Gaspard-Félix Tournachon, a French photographer and balloonist, known nearly always by his adopted name of Nadar, died Mar. 20, 1910, at the age of 89.   Nadar specialized in portraits and photographed many notable French men and women during his career.  But we are more interested here in his second avocation as a balloonist.  Nadar first took a camera up into a hot-air balloon in 1858, thereby becoming the first aerial photographer we know about.  He was then seized by a desire to build his own balloon, and he wanted it to be the largest ever constructed and flown.  By 1863, Le Géant was ready to ascend.  Almost 200 feet tall, it was stitched together from 22,000 yards of silk.  The usual open basket was replaced with a wicker apartment, with parlors, a darkroom, and a full balcony on top (first image and third images).  The ballooning world had seen nothing like it.

Le Géant made its first ascent on Oct. 4, 1863, carrying 12 passengers.  Half-a million people watched it take off from the Champs de Mars in Paris.  This first flight was short, as the balloon descended after only 15 minutes.  A second ascent was readied for Oct. 18 (fourth image, below).  This time the balloon stayed aloft, drifted up toward Belgium, and then east overnight into German airspace, where the passengers watched a glorious sunrise.  But then came disaster. Nadar, worried about the heat of the rising sun and its effect on the gas bag, had the balloon descend to a lower altitude.  They encountered a windstorm near the ground and, unable to rise again, the gondola was dragged across the ground at high speeds, narrowly missing a train, and spilling all the occupants out across the countryside like tipped cows, before the balloon burst and the gondola careened to a halt (fifth image, below).

The second flight of the Le Géant became as famous as the first flights of the Montgolfier brothers back in 1783, and the Le Géant and its bouncing finale were widely reported and imaged in the press.  Louis Figuier, only a few years later, published his 4-volume Les merveilles de la science (1867), and he included in his second volume an account of the 1863 ascents, including a wood-engraving of the balloon ascending, and another of the gondola being dragged across the ground (our first and fifth images).  Le Géant was repaired and made three more flights before being retired, and Nadar kept his interest in ballooning, but soon, more and more of his time was taken up with his successful photographic business.
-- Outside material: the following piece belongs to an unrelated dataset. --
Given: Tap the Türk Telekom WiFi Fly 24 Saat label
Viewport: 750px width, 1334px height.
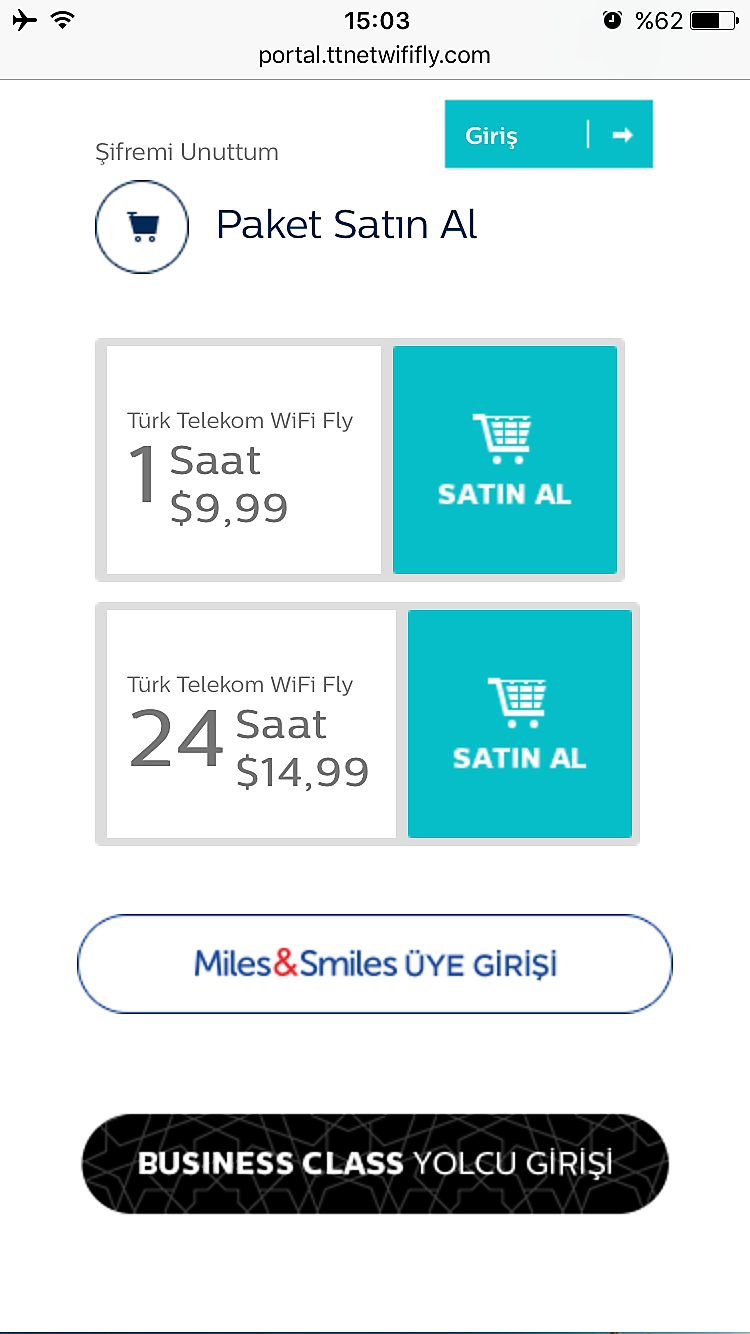Looking at the screenshot, I should pyautogui.click(x=240, y=685).
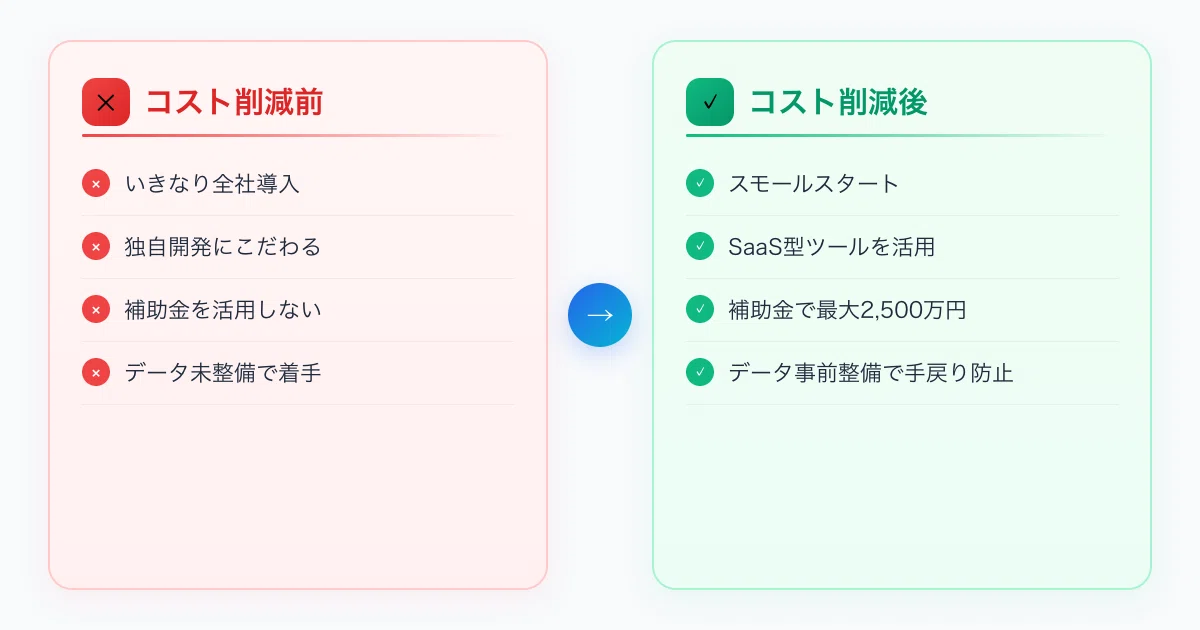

Most of the subjects of Nadar’s famous portraits were literary friends, such as Alexandre Dumas and Sarah Bernhardt.  But he did portray several scientists, including Louis Pasteur and Jules Verne (sixth and seventh images, above). I am neither a photographer nor a historian of portrait photography, so I cannot usefully compare Nadar’s work to that of Julia Cameron, who also photographed many scientists, including Charles Darwin.  But I imagine a comparison by an expert would be illuminating.

Nadar’s most notable photographic encounter with a scientist was a series of interviews he did with Michel Chevreul in 1886.  Chevreul was a noted chemist and head of the Gobelins Tapestry works, where he developed and applied a theory of color to the dyeing of fabrics.  In 1886, he celebrated his 100th birthday, and Nadar was there to celebrate it with him.  While they chatted, Nadar's son Paul Nadar photographed the interviews.  The next month, the newspaper Le Journal Illustré published an article by Nadar, “L'Art de vivre cent ans. Trois entretiens avec Monsieur Chevreul " with a photograph of Chevreul on the cover and 12 more in the text.  It is considered, by photojournalists, the first exercise in photojournalism ever. There is a complete set of 27 photographs of Chevreul and Nadar by son Paul in the Wellcome Collection in London.  In many of the photos, Nadar has his back to us, which is fine if Chevreul is the subject, but for this occasion, I chose one that shows both Chevreul and Nadar to mutual advantage (eighth image, above).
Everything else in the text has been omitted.